Sunday, January 11, 2009

What Bono said

Bono is the op-ed guest columnist in today's New York Times. He's writing about Frank Sinatra, with whom he recorded a duet of I've Got You Under My Skin in 1993. Below are his concluding 301 words. All of them are interesting, but 183 of them distract us (see Jan. 7 post) or stray from the spine (see Jan. 2 post) of his narrative. The line-throughs are mine.     

Singers, more than other musicians, depend on what they know — as opposed to what they don’t want to know about the world. While there is a danger in this — the loss of naïveté, for instance, which holds its own certain power — interpretive skills generally gain in the course of a life well abused.

Want an example? Here’s an example. Take two of the versions of Sinatra singing “My Way.”

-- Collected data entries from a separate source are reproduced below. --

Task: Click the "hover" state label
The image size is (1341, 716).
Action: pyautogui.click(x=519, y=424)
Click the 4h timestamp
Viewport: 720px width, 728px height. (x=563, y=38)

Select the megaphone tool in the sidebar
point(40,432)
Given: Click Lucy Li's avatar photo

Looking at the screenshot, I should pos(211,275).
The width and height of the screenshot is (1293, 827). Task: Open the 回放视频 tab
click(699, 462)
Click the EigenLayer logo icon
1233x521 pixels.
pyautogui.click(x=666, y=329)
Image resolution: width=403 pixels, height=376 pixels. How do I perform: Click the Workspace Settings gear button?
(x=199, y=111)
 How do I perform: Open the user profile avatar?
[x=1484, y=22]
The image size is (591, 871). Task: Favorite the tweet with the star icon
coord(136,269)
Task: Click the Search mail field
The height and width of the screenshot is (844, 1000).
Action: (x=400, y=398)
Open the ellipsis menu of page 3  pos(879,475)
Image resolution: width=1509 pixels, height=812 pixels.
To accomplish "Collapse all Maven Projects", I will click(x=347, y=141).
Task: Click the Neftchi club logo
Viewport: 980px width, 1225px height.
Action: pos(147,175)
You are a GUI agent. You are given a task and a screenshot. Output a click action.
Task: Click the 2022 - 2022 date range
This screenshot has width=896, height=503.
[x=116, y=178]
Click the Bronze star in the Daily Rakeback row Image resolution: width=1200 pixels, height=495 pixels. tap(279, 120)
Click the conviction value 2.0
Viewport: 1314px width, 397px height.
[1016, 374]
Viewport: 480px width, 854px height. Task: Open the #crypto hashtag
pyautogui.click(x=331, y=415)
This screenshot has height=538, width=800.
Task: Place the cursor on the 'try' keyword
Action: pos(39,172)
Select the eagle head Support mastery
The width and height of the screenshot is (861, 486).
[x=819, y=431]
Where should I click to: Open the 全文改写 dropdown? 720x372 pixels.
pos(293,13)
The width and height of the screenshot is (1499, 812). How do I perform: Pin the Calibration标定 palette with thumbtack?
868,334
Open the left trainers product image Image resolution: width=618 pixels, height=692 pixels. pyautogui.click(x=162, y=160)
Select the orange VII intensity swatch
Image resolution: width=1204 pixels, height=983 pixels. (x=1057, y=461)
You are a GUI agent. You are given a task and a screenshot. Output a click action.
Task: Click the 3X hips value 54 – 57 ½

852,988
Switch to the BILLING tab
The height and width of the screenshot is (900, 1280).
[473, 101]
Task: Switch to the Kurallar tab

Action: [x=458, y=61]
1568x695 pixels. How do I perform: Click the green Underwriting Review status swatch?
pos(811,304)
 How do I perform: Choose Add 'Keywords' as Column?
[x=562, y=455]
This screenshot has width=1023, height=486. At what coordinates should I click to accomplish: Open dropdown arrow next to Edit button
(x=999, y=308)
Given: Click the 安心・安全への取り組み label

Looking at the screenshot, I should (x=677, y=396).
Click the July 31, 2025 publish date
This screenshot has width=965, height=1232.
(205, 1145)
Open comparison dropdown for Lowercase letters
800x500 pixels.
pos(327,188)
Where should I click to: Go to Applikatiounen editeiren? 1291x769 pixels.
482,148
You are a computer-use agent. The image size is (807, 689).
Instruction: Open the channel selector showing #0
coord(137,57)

The first was recorded in 1969 when the Chairman of the Board said to Paul Anka, who wrote the song for him: “I’m quitting the business. I’m sick of it. I’m getting the hell out.” In this reading, the song is a boast — more kiss-off than send-off — embodying all the machismo a man can muster about the mistakes he’s made on the way from here to everywhere.

In the later recording, Frank is 78. The Nelson Riddle arrangement is the same, the words and melody are exactly the same, but this time the song has become a heart-stopping, heartbreaking song of defeat. The singer’s hubris is out the door. (This singer, i.e. me, is in a puddle.) The song has become an apology.

To what end? Duality, complexity. I was lucky to duet with a man who understood duality, who had the talent to hear two opposing ideas in a single song, and the wisdom to know which side to reveal at which moment.

This is our moment. What do we hear?

In the pub, on the occasion of this new year, as the room rises in a deafening chorus — “I did it my way” — I and this full house of Irish rabble-rousers hear in this staple of the American songbook both sides of the singer and the song, hubris and humility, blue eyes and red.

If you take out the line-throughs, you get this:
Singers, more than other musicians, depend on what they know about the world. Take two of the versions of Sinatra singing "My Way." The first was recorded in 1969. In this reading the song is a boast embodying all the machismo a man can muster about the mistakes he's made.   

In the later recording, Frank is 78. This time the song has become a heart-stopping, heartbreaking song of defeat. The singer's hubris is out the door. The song has become an apology.  

I was lucky to duet with a man who understood duality, who had the talent to hear two opposing ideas in a single song, and the wisdom to know which side to reveal at which moment. 
We haven't changed a single word that Bono wrote; we've only taken some of them away.